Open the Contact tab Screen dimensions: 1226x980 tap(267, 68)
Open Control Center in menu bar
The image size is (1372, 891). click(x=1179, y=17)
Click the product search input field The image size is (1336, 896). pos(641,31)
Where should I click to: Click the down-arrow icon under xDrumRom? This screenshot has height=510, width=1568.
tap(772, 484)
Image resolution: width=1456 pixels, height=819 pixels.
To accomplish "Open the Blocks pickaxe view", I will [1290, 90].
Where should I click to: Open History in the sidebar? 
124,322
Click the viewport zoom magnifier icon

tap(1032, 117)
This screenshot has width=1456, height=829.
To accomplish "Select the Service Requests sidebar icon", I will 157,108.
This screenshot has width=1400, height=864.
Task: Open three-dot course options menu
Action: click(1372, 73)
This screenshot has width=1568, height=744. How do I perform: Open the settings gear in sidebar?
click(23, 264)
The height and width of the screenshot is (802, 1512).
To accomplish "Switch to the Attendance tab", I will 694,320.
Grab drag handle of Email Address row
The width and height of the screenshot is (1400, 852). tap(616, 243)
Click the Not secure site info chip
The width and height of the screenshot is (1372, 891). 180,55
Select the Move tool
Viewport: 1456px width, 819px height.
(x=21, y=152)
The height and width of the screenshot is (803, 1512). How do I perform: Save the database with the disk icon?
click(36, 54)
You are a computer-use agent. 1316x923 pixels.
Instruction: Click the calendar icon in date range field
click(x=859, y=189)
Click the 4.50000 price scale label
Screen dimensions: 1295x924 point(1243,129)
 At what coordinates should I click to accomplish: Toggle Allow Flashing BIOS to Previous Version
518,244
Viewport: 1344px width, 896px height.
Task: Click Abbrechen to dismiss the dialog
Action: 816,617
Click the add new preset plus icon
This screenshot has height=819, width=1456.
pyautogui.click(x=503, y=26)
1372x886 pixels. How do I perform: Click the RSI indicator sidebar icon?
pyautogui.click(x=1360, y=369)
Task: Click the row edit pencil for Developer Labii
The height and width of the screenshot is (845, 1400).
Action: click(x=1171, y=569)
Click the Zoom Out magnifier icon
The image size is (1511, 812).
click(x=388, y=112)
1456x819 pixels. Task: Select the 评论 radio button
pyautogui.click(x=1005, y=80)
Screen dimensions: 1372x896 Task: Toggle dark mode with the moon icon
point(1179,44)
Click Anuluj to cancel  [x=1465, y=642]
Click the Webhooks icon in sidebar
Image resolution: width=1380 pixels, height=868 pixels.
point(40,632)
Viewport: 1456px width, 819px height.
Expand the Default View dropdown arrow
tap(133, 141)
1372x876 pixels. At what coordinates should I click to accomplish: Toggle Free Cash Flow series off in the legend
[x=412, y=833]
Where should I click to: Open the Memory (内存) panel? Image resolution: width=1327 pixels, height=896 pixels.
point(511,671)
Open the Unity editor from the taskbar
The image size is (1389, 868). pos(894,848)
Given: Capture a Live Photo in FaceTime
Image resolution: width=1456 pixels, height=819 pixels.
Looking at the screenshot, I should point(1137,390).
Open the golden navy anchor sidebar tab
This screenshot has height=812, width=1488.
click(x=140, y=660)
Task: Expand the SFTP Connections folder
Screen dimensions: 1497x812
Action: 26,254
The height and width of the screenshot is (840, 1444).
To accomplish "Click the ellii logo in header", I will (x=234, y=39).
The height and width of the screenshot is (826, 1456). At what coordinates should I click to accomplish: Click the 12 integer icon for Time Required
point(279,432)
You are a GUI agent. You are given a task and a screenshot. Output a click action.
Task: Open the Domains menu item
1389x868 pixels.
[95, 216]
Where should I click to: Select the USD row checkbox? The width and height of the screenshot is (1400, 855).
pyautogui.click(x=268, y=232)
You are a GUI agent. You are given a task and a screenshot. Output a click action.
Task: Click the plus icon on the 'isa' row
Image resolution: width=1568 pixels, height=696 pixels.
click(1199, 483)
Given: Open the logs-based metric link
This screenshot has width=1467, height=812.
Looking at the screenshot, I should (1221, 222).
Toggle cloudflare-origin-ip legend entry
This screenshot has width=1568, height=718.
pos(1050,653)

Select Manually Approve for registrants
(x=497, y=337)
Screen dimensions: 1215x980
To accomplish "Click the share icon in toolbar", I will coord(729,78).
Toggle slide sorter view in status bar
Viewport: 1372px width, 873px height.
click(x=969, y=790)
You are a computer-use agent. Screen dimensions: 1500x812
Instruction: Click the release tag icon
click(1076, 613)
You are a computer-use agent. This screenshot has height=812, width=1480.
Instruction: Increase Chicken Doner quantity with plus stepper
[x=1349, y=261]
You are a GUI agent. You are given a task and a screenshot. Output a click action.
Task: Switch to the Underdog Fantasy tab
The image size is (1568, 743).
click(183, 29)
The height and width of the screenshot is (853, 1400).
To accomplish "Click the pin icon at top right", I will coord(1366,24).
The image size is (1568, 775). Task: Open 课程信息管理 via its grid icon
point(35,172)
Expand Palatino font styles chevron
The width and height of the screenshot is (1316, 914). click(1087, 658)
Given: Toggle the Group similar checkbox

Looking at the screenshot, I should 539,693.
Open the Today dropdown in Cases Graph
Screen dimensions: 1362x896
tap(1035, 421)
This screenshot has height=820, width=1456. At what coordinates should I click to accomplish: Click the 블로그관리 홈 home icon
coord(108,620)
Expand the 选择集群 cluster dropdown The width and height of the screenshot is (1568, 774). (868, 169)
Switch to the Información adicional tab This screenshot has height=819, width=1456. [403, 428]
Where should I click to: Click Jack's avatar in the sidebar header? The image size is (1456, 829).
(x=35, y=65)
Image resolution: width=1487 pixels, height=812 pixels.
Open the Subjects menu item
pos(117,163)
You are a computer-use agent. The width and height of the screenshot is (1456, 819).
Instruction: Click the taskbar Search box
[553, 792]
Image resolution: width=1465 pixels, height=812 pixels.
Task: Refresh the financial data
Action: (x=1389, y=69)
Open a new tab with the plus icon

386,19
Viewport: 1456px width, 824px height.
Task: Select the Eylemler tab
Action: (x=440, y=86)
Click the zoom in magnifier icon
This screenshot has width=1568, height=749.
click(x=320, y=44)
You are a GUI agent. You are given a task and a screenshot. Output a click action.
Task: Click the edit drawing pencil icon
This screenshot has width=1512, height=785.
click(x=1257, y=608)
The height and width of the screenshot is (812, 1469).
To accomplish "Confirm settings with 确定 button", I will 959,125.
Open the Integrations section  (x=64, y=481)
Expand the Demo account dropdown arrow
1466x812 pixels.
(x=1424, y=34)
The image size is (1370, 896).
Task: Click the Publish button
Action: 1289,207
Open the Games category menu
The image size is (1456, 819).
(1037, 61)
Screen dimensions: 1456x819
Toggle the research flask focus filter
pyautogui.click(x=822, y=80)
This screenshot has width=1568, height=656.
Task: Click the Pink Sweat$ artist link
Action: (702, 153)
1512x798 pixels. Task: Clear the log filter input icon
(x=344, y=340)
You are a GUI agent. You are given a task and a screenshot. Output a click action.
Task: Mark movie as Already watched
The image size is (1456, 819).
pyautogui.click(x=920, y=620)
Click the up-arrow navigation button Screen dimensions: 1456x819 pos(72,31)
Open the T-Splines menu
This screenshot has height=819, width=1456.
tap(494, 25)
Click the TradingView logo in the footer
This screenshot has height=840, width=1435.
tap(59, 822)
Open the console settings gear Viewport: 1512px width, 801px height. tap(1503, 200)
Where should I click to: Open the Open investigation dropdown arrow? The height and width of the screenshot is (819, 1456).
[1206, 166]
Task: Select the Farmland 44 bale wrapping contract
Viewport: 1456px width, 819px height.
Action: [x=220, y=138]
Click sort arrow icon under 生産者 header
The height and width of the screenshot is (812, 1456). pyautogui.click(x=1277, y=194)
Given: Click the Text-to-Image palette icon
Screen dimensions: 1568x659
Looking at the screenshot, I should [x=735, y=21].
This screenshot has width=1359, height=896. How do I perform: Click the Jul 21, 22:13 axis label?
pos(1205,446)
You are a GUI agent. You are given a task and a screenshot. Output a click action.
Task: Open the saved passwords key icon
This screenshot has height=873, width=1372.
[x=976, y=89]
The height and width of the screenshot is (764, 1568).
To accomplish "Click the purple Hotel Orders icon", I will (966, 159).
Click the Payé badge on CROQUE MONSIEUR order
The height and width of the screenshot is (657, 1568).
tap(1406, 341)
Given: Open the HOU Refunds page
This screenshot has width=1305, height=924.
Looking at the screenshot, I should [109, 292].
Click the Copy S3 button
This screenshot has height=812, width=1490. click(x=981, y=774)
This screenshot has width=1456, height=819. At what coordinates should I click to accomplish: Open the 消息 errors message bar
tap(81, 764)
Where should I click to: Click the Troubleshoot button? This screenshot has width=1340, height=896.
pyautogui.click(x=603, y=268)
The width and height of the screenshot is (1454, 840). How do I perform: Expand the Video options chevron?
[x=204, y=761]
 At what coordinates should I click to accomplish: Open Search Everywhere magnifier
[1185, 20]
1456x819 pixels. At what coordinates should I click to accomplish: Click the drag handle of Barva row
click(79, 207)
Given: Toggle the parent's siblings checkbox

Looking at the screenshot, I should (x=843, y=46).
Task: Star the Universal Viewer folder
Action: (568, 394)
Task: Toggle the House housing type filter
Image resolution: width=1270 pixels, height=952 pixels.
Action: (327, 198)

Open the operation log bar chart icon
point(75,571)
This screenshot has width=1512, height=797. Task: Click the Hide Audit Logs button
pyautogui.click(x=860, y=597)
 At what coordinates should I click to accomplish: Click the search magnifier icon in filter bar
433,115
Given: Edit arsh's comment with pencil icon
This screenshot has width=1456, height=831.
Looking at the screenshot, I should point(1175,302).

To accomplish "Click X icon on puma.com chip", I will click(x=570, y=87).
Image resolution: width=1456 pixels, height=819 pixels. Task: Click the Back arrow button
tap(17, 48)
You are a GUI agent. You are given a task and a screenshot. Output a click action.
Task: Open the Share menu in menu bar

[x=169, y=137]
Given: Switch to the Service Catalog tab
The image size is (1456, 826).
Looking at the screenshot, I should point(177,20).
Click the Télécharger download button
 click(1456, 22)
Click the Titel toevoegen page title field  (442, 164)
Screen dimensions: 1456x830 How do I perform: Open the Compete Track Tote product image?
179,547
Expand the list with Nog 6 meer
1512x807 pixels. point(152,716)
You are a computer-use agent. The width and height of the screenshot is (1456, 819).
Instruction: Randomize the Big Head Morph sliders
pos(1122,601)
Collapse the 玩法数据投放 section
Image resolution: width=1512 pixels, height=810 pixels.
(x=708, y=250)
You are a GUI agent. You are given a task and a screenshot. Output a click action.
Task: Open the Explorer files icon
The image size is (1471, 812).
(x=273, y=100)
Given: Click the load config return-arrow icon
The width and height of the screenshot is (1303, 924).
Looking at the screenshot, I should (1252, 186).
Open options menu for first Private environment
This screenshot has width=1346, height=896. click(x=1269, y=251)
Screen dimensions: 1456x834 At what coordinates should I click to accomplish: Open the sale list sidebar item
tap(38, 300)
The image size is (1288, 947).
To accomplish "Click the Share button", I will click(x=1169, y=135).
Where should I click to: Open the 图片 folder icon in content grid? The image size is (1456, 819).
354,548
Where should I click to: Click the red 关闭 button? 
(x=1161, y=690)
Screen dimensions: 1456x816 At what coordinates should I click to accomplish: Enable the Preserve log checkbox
+ + + + + + +
What is required - Please copy the lines above from the line with "Task: Expand the SFTP Connections folder" up to and including the line with "Task: Open the Domains menu item", exactly as written and with nothing else.

Task output -
Task: Expand the SFTP Connections folder
Screen dimensions: 1497x812
Action: 26,254
The height and width of the screenshot is (840, 1444).
To accomplish "Click the ellii logo in header", I will (x=234, y=39).
The height and width of the screenshot is (826, 1456). At what coordinates should I click to accomplish: Click the 12 integer icon for Time Required
point(279,432)
You are a GUI agent. You are given a task and a screenshot. Output a click action.
Task: Open the Domains menu item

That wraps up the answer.